Cuando la capa protectora alrededor del cableado cerebral se descompone, los patrones de sueño pueden volverse caóticos, y esos cambios podrían ser detectables mucho antes de que aparezcan los síntomas. Una nueva investigación presentada en el Foro 2026 de la Federación de Sociedades Europeas de Neurociencia (FENS) muestra que el daño a la mielina, la capa aislante que recubre las fibras nerviosas, desencadena picos eléctricos anormales durante el sueño que se asemejan a los observados en la epilepsia y la enfermedad de Alzheimer.
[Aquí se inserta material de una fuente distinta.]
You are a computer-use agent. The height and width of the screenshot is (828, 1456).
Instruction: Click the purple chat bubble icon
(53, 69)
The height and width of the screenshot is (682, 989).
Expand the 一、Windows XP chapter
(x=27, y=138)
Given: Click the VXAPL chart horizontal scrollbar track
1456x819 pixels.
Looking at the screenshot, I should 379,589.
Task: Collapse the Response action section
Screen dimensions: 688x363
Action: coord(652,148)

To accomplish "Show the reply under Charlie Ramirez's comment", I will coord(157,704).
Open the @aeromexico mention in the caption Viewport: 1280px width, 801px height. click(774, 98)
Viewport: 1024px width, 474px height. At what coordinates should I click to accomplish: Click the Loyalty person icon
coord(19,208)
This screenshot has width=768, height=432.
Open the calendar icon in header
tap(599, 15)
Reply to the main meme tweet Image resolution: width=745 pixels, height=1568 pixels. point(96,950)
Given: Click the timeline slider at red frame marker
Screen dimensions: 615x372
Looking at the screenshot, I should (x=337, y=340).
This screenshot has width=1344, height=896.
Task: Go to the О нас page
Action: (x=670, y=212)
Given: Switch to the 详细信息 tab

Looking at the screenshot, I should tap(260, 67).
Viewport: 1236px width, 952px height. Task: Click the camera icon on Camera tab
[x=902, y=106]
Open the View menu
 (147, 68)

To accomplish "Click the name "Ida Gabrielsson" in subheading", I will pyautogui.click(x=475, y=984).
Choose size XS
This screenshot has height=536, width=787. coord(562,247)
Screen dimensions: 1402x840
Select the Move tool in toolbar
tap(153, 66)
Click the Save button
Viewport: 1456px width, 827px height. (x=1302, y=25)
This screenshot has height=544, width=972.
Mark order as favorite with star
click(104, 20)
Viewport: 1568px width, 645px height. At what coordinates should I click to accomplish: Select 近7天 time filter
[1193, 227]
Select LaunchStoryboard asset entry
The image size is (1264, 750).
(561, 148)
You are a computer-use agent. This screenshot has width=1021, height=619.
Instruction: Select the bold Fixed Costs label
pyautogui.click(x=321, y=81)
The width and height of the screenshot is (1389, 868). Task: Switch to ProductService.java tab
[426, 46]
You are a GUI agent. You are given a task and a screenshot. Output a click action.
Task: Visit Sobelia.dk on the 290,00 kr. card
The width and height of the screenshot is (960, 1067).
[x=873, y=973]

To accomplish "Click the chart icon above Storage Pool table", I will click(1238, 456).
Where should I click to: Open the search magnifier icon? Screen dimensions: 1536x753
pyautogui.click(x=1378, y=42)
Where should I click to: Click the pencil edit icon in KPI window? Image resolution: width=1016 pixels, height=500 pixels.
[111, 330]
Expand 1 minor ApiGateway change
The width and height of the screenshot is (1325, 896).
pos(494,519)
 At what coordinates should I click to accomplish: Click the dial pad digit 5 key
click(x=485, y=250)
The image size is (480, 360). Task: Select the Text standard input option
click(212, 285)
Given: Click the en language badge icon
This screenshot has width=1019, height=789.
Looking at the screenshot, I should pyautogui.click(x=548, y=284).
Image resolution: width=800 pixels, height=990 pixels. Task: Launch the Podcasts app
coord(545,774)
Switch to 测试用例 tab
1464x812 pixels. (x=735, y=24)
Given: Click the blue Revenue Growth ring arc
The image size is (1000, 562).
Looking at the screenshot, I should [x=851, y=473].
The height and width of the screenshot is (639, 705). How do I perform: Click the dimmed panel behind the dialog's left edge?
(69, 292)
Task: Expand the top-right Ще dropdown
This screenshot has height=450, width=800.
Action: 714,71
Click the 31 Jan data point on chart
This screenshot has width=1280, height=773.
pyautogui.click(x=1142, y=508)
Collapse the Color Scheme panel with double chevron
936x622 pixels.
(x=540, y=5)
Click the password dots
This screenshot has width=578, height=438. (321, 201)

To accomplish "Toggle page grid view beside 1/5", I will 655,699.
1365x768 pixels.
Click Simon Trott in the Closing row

La Investigación: Los Registros de Sueño Revelan el Papel de la Mielina
El Dr. Mohit Dubey, miembro del programa ZonMw Memorable Dementia en el Instituto Holandés de Neurociencia, y su equipo registraron electroencefalogramas (EEG) continuos durante varias noches en ratones con mielina dañada y los compararon con EEG de pacientes con esclerosis múltiple (EM). Descubrieron que el daño a la mielina causaba picos epileptiformes distintivos que ocurrían exclusivamente durante el sueño, específicamente durante la fase 2 del sueño de movimientos oculares no rápidos (NREM), sincronizados con los husos del sueño (ráfagas de actividad cerebral importantes para la memoria). Además, durante el sueño de movimientos oculares rápidos (REM), los ritmos eléctricos que coordinan los sueños y la repetición de recuerdos se volvieron severamente lentos y fragmentados.
“Los trastornos del sueño son extremadamente comunes en enfermedades neurológicas como la EM y el Alzheimer, pero las razones biológicas no se comprendían bien”, explicó el Dr. Dubey. “La vaina de mielina ayuda a que las señales eléctricas viajen eficientemente. Cuando está dañada, la comunicación entre neuronas se interrumpe, y esto se manifiesta claramente en los patrones de sueño”.
Por Qué es Importante para tu Cerebro
Estos hallazgos apuntan a un biomarcador potente y no invasivo: un registro de sueño nocturno podría detectar el daño temprano de la mielina años antes de que aparezcan los síntomas clínicos. Para cualquier persona preocupada por enfermedades neurodegenerativas, esto significa que una simple prueba de sueño podría algún día revelar cambios cerebrales ocultos. Además, comprender el vínculo entre la mielina y el sueño abre una posible “ventana terapéutica”: los tratamientos aplicados durante el sueño podrían ayudar a reparar las vainas de mielina.
Qué Puedes Hacer
Aunque aún no puedes reparar directamente el daño de la mielina, puedes apoyar la salud de tu cerebro priorizando un sueño de calidad. Intenta dormir de 7 a 9 horas por noche, mantén un horario de sueño constante y evita la luz azul antes de acostarte. Una buena higiene del sueño ayuda a tu cerebro a consolidar recuerdos y eliminar desechos metabólicos, ambos críticos para la resiliencia cognitiva a largo plazo.